**EXERCISE DESCRIPTION**: Rewrite everything from the line containing "Given: Click the Отмена button" down to the end of the listing, replacing "button" with "control" and keeping everything else unchanged. Leave the pictures out of your answer.

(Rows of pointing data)

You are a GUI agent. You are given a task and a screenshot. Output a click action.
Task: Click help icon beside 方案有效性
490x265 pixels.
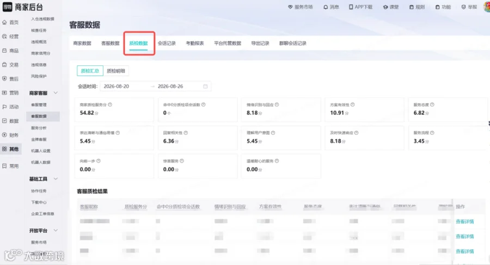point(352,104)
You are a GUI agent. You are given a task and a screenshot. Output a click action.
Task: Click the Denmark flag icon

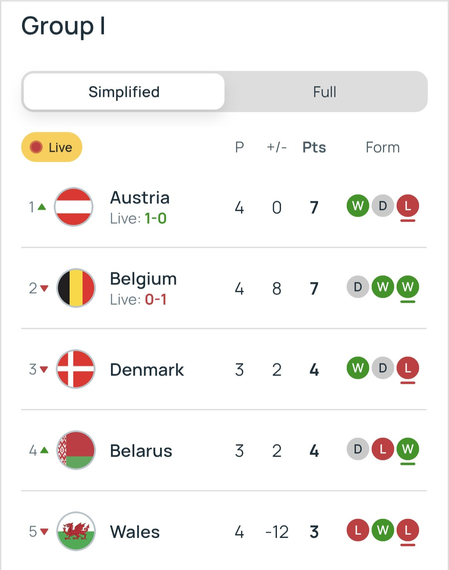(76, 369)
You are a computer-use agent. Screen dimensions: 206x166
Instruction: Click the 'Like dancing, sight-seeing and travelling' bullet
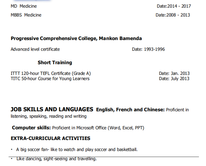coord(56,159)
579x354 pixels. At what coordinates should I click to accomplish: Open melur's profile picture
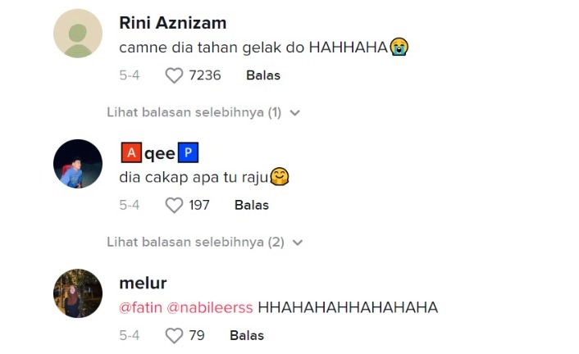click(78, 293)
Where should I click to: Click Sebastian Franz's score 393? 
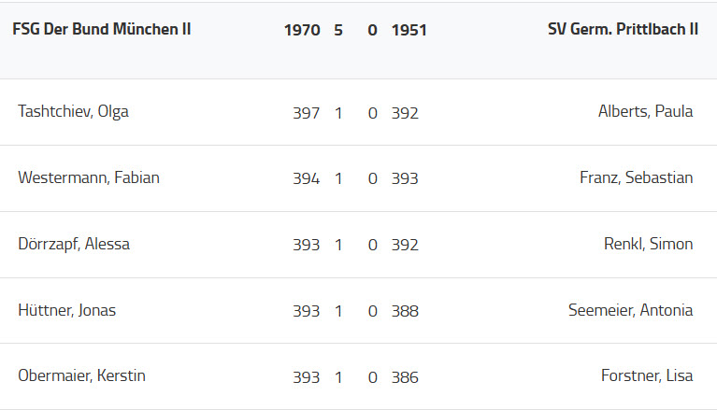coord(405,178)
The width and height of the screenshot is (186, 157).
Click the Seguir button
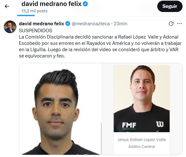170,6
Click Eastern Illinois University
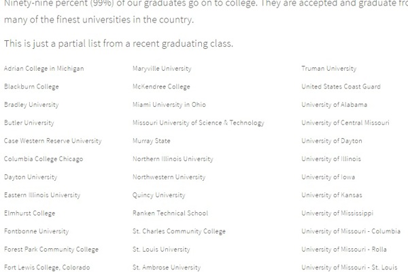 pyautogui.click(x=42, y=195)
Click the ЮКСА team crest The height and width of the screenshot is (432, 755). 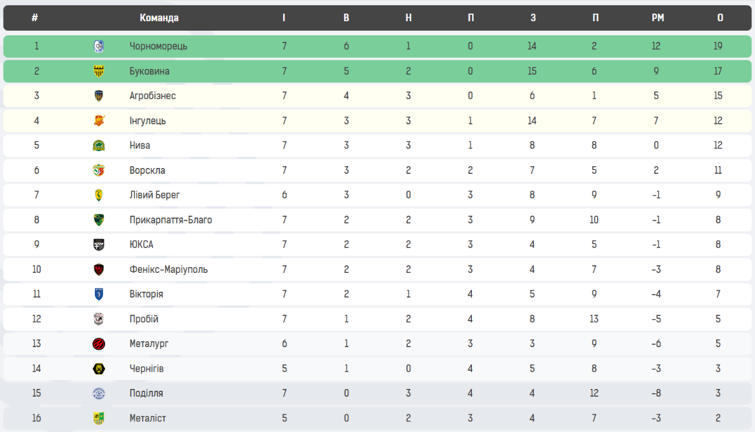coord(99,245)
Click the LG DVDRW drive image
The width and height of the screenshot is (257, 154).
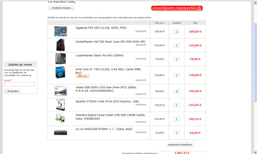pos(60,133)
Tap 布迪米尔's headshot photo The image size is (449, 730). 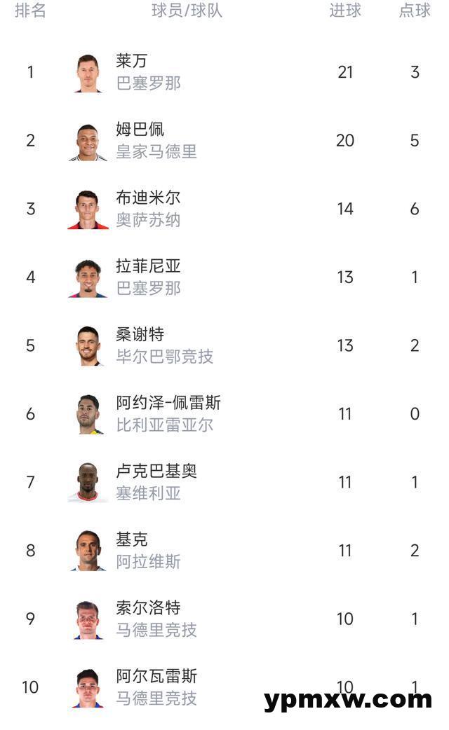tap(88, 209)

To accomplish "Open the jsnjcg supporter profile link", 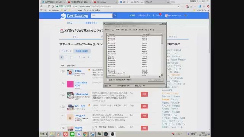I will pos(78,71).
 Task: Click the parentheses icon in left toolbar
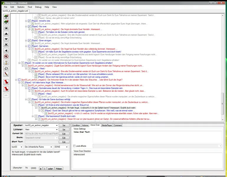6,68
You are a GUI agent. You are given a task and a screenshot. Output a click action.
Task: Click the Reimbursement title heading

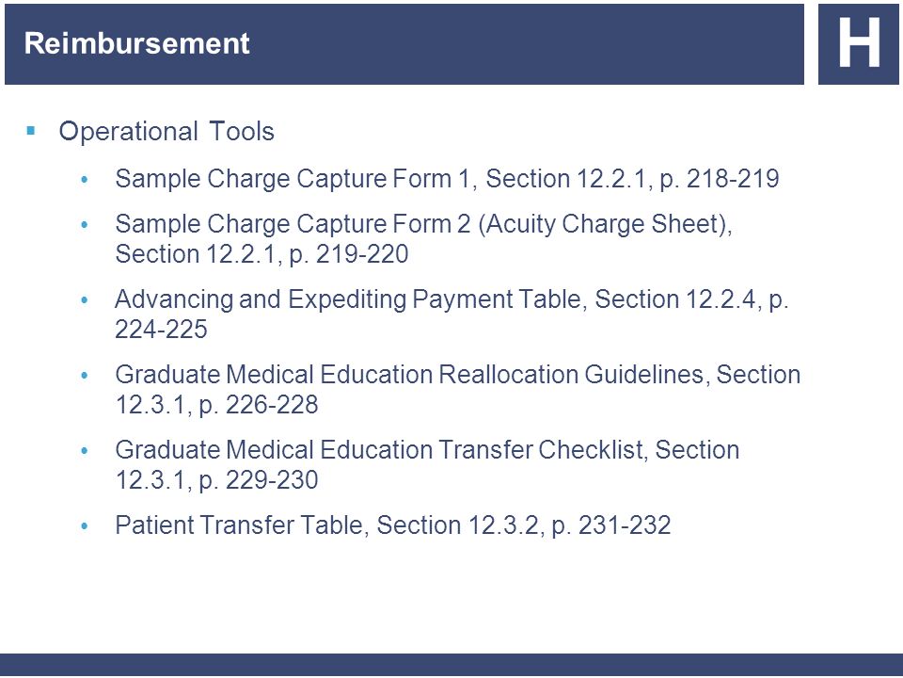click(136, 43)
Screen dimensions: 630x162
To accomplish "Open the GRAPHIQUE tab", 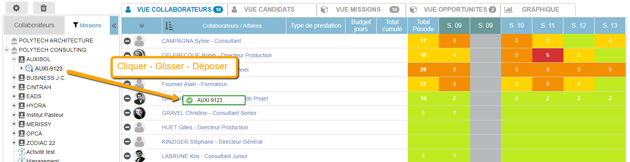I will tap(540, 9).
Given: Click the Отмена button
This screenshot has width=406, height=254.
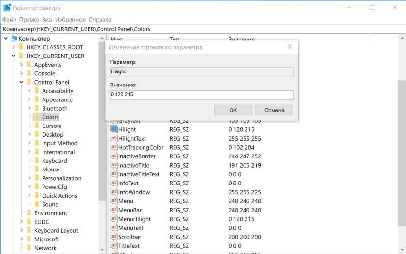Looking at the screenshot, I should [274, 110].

**TASK SOLUTION**:
Given: Click the Отмена control
This screenshot has width=406, height=254.
Looking at the screenshot, I should [274, 110].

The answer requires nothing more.